While the trend may seem creative and entertaining, cybersecurity specialists warn that this practice can expose personal information and enable the creation of personalised, large-scale fraudulent messages, a very real threat today.


According to Adrian Hia, Managing Director for Asia Pacific at Kaspersky, this type of request does not work like a simple visual filter. “To achieve more accurate images, people allow AI tools to access all the information associated with their profiles without restrictions, since the instruction itself is embedded in the command ‘create a caricature about me and my job based on everything you know about me’. In addition to the reference photo, extra data such as company name, corporate logos, job title, city, daily routines, hobbies, and other family details are often included and used to create the trend,” he said.


 What kind of personal data is exposed?

“This is the question most people do not think to ask—because the output looks like a cartoon, not a dossier. But pause and consider what goes in. A photo alone reveals your face, approximate age, ethnicity, and often a background that hints at your home or workplace. If you add a prompt like ‘everything you know about me,’ and the AI draws from whatever you have shared in that session or linked account—your name, job title, employer, family references, city, interests, even your communication style. What comes out the other side is not just a caricature. It is a synthesised personal profile, assembled in seconds, that you willingly handed over,” Dr Sanjay Katkar, Joint Managing Director at Quick Heal Technologies Limited, told indianexpress.com.

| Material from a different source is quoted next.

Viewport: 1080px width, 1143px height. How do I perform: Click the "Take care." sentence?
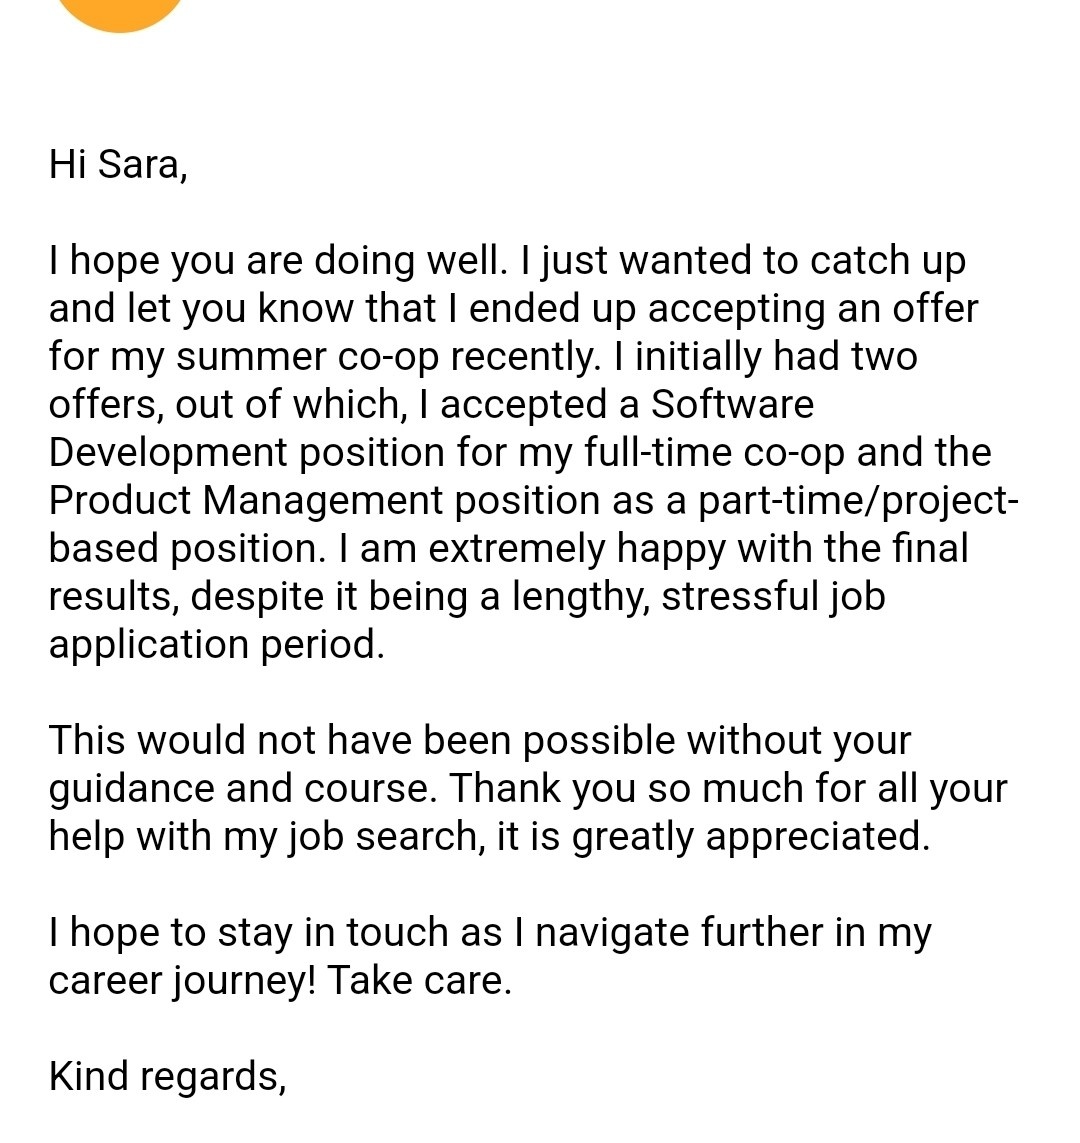(x=419, y=980)
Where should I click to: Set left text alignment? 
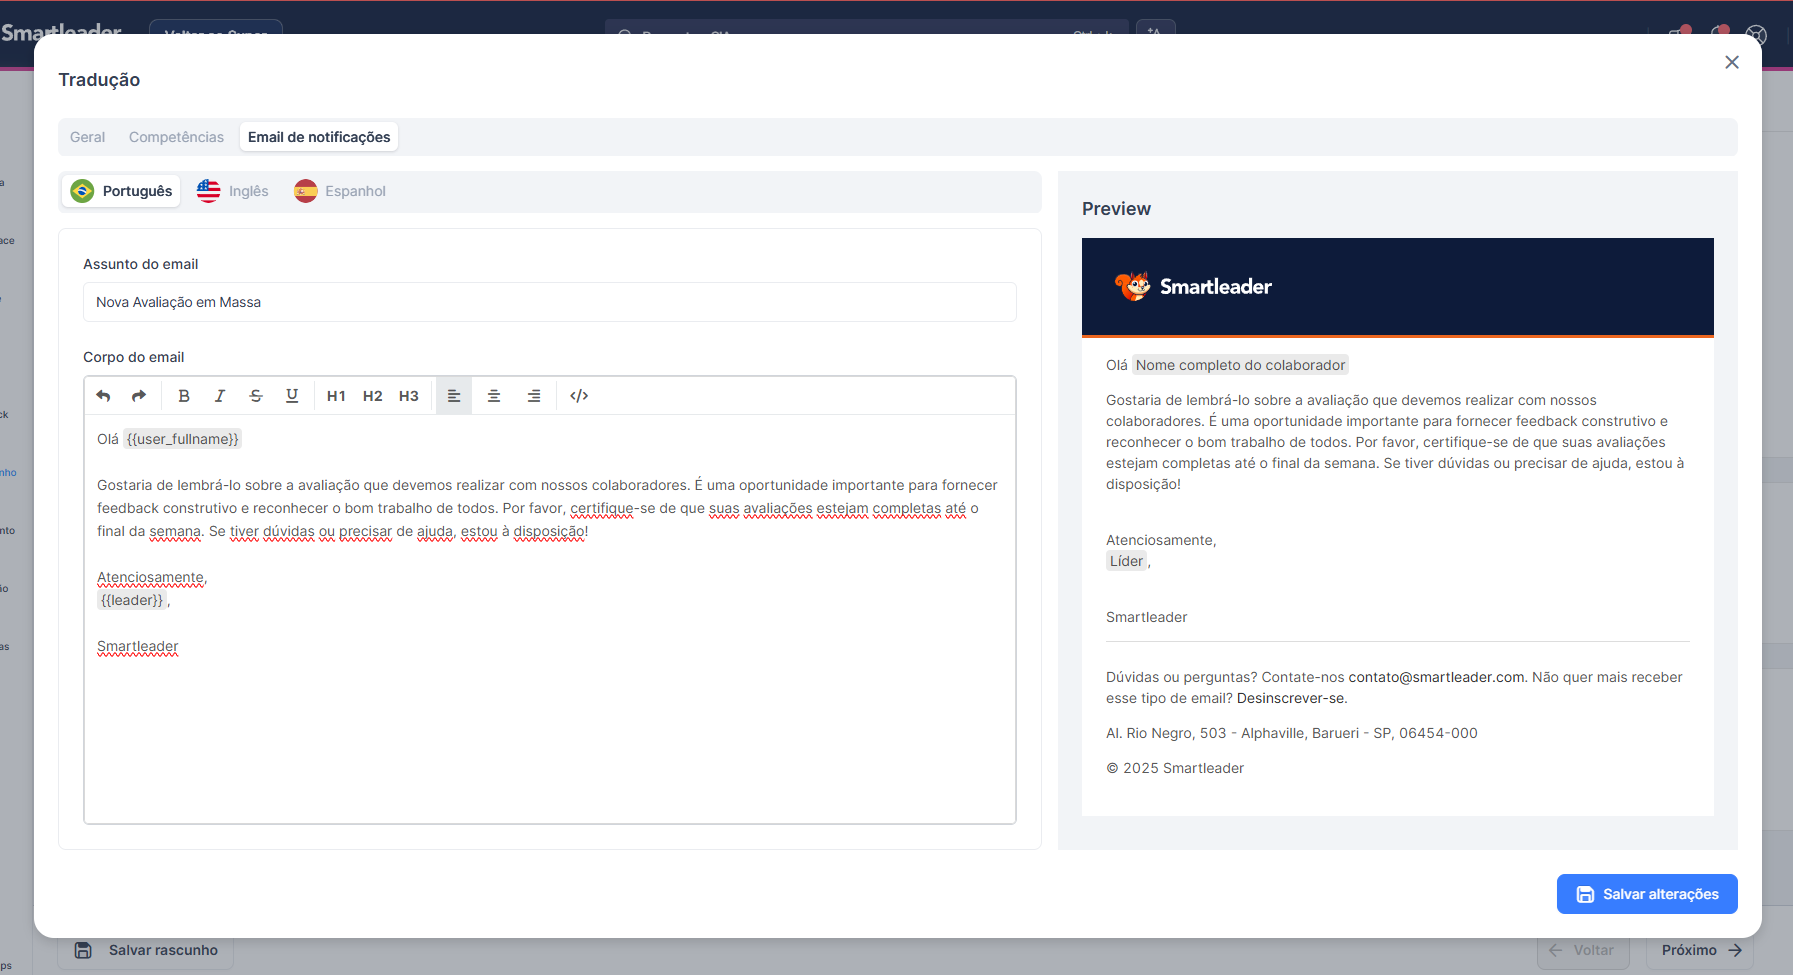[454, 396]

 How can sharing information make scams more convincing?

“Combining a person’s photograph with contextual details significantly increases the risk of phishing or impersonation scams because it allows scammers to create highly believable identities. If scammers obtain a person’s photograph, they can use it to create fake social media or professional profiles across different platforms. The image can also be used to generate voice or video deepfakes, or to clone company or professional profile pages where the victim’s photo is used as the display image, making the profile appear authentic,” says cybersecurity expert Anurag Mathur.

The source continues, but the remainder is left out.